* WHAT YOU HAVE TO DO:
Turn the data that opens with the line containing "What do you see at coordinates (867, 102)" and closes with the line containing "Image resolution: width=960" into a numbered list, leaving out any blank lines.

* THE DATA:
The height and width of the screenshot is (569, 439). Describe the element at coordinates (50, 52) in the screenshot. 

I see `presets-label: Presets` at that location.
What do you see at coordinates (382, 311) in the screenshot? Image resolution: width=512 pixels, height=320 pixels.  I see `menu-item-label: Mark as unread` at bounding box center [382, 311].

* * *

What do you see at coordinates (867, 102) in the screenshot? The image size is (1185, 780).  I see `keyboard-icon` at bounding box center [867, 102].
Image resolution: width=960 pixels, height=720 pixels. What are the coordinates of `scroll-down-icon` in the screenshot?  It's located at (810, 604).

* ANSWER TO THE PROBLEM:
1. What do you see at coordinates (867, 102) in the screenshot? The image size is (1185, 780).  I see `keyboard-icon` at bounding box center [867, 102].
2. Image resolution: width=960 pixels, height=720 pixels. What are the coordinates of `scroll-down-icon` in the screenshot?  It's located at (810, 604).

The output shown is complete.